Молодой начинающий писатель Андрей Дудко нередко удивляет своими текстами. Нет, не матерными. Предлагаемое откровение, найденное у него в ФБ, показывает как Андрей пришел к литературе, влился в нее своими произведениями.
Увлекательно описан тот писательский бульон, из которого формировалось творчество Дудко. Автор усиленно искал себя, пока не повстречался с… Гоголем.
Немало известных писателей у кого-то учились, в том числе у великих предшественников. Это только укрепляло их силы в литературе и лишало возможности «изобретать колесо» в ней. Разве плохо, если в Беларуси появятся свои гоголи, щедрины, лермонтовы… А пока мы имеем жэстачайший застой в сучбелліте.
***
Признаюсь, я было стал разбивать длиннющие предложения (таких я даже не встречал у известной нашей писательницы), но потом одумался. Возможно автор специально их соорудил, чтобы непрерывным потоком рассказать о своих впечатлениях. Во всяком случае, от этого текст не теряет своей увлекательности.
А.Новиков
***
Андрей ДУДКО
Если говорить о литературе, то я хожу по земле Гоголя. Это сложно сформулировать, но до встречи с ним мое писательство находилось где-то между вымыслом и реальностью. Висело в промежуточном пространстве, ни к чему не привязанное, не знало, как работать ни с одним из литературных веществ, вообще не выделяло их в приходящей на ум словесной руде, не было ни конкретным по содержанию, ни поэтичным, где это необходимо. Оно не умело ни летать, ни плавать, в зависимости от того, как вообразить ту среду, а просто однообразно висело на месте, не находя вокруг себя ориентиров и прихотливо выпуская вялые щупальца письма, которым изредка попадалась металлическая жила, но чаще вытаскивалась и валилась на страницы намного худшая добыча – глина, песок и камни, или, если применить другое сравнение, в прозу поступал всякий мусор – ветошь, труха от мебели из МДФ, слипшиеся комки недоеденной каши в пластиковых контейнерах или просто выплеснутые в виде отвратительной лужи, осколки узорчатых плиток и обрывки занятных картинок, красивые, но всегда убогие в своей нескрываемой отработанности – словом, любой хлам с помойки, которым люди уже давно попользовались, начисто высосали смысл и бросили ненужный носитель, навсегда изменивший качество.

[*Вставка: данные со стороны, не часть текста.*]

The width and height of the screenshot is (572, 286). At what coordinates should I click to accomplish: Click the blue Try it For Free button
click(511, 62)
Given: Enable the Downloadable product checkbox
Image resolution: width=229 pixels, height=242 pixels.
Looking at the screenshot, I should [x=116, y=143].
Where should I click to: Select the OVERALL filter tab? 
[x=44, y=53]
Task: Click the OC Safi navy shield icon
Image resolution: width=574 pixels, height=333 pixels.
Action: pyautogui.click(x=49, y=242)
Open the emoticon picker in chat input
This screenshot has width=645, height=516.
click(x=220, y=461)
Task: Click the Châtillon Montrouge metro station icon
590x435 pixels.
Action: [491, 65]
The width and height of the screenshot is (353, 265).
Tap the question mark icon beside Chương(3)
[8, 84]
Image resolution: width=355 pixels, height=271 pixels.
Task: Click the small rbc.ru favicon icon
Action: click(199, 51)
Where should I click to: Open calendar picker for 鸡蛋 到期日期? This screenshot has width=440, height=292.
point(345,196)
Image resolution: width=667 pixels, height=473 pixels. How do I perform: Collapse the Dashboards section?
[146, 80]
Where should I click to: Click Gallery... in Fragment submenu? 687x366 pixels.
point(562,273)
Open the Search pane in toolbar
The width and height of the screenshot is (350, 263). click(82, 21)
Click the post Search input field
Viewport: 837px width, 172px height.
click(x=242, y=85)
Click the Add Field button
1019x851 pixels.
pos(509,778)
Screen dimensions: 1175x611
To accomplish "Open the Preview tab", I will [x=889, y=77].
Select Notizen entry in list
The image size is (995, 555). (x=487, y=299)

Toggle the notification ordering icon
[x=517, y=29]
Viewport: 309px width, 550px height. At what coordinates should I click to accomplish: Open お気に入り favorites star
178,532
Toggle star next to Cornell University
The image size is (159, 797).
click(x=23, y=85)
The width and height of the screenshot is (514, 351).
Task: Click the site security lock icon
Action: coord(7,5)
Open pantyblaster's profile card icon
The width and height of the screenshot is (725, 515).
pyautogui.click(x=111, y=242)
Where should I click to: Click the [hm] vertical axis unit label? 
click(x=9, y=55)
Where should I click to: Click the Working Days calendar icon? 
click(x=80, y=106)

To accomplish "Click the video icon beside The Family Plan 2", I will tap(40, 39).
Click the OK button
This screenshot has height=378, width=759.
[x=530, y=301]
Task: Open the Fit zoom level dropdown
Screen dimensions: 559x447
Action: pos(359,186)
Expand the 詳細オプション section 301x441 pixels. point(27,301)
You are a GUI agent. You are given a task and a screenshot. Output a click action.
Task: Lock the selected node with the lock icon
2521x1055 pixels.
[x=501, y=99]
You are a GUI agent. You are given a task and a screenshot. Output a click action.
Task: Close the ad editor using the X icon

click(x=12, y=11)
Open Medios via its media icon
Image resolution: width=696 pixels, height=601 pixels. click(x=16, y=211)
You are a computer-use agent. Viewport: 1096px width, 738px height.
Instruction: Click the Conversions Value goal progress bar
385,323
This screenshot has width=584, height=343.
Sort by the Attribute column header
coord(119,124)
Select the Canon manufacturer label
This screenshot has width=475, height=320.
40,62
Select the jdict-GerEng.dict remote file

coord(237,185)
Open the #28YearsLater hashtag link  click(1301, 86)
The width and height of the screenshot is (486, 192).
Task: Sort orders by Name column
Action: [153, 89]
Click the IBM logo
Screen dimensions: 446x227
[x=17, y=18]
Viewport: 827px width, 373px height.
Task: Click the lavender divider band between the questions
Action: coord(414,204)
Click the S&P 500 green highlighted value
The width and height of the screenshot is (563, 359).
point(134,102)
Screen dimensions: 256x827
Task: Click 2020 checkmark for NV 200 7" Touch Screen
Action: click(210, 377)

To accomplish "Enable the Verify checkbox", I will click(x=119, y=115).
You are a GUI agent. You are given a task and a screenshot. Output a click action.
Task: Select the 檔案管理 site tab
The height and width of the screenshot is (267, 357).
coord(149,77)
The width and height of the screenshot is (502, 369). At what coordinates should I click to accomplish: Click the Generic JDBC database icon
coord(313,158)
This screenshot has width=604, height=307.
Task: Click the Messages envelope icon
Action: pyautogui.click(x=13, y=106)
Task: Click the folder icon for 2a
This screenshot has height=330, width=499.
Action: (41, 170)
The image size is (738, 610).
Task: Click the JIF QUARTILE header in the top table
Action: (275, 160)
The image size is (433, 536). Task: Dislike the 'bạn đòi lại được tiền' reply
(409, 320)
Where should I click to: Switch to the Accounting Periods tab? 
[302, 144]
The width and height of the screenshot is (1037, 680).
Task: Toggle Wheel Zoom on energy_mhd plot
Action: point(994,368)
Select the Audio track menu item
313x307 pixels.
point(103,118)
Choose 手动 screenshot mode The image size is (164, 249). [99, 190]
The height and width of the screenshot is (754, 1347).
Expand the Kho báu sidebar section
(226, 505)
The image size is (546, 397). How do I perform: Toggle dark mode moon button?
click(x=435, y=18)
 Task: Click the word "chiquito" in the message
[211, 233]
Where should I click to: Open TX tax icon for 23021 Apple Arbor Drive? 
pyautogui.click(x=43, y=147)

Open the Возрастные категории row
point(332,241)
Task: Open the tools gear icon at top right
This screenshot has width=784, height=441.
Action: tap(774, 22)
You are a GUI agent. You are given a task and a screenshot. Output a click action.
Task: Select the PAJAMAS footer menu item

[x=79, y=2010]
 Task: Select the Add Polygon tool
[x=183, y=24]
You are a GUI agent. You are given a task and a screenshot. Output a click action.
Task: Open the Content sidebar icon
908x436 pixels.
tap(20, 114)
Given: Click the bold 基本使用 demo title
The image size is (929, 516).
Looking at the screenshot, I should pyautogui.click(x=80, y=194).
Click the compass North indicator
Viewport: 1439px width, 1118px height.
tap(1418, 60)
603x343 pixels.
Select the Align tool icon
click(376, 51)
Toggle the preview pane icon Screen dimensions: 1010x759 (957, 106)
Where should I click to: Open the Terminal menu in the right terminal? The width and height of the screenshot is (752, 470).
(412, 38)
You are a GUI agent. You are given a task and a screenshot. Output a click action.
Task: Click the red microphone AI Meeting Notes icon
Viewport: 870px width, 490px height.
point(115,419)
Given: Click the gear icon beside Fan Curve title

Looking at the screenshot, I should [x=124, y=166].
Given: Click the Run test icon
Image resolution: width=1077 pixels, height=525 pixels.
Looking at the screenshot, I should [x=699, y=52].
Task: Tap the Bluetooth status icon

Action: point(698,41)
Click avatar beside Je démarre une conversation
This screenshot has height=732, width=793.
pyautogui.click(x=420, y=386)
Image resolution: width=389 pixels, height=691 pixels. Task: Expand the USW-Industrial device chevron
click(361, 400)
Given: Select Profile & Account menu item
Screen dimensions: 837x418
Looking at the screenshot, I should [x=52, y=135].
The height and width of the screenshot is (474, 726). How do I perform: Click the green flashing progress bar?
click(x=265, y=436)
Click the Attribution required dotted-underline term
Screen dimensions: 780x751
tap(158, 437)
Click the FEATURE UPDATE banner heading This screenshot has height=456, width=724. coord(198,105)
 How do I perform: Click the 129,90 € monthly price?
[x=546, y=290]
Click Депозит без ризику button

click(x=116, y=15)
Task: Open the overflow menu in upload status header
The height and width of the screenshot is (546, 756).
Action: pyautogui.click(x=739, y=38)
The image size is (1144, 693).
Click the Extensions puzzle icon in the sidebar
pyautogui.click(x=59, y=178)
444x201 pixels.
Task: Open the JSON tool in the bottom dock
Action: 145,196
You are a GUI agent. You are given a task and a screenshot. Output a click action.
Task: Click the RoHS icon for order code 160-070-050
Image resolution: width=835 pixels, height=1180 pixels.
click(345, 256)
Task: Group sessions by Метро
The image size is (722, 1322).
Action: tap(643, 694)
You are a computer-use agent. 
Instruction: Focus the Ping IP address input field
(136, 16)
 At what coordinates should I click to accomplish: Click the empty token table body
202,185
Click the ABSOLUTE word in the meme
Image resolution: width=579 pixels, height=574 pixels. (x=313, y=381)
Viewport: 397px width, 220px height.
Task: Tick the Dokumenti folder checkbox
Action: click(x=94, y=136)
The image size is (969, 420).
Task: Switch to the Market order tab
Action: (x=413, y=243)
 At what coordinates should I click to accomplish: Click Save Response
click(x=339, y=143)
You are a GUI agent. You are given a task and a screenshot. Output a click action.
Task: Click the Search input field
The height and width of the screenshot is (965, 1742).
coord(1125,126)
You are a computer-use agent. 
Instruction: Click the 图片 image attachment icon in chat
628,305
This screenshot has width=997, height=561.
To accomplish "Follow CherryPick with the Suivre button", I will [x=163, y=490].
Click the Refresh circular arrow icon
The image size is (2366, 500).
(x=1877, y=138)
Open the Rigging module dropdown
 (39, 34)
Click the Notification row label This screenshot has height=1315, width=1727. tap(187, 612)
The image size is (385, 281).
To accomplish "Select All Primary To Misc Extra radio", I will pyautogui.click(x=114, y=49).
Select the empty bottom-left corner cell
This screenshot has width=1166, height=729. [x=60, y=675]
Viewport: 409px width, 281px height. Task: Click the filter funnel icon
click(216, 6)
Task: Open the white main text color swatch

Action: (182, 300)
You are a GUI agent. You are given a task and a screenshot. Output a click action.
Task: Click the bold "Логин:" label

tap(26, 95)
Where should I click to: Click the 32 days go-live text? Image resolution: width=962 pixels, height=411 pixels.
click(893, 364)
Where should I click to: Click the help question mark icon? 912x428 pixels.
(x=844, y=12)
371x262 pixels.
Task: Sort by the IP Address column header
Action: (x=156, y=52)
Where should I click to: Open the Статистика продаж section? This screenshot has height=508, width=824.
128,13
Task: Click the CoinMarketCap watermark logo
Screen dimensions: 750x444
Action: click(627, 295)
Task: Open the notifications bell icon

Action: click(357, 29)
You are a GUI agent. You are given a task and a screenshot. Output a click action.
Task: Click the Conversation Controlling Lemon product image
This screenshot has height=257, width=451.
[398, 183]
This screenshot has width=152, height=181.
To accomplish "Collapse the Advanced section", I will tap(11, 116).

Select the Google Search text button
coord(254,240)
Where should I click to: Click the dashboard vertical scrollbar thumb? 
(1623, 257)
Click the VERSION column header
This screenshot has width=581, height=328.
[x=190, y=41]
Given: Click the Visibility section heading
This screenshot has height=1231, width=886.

Может быть, как ребенок, который учится ходить в физическом мире, я должен был набить все шишки в мире слов, использовать все штампы и затасканности, чтобы стыд при перечитывании толкал искать что-то новое, менее стыдное, и, поднявшись после падения в очередной раз, с пульсирующей шишкой, я пускал эти щупальца своего письма в каком-нибудь неожиданном для себя направлении, добывая зачастую хоть и нелепый, зато новый для моей писанины результат, отчего рассказы выходили пестрыми и колючими, слишком разнородными, со скачущим уровнем сознания – от патетики до матерщины, и начал выкапывать вокруг себя норы в словородящей породе, разрабатывать штольни в надежде наткнуться на золото, как вдруг в одной из них, стоило мне пробить тонкую стенку, на той стороне меня встретил Гоголь. Он странновато улыбнулся, словно давно ждал, что я должен появиться, схватил меня за руку и выдернул сюда, на свою землю, где царят вечный свет и тепло, и реальность настолько плотна, что напоминает почти кино.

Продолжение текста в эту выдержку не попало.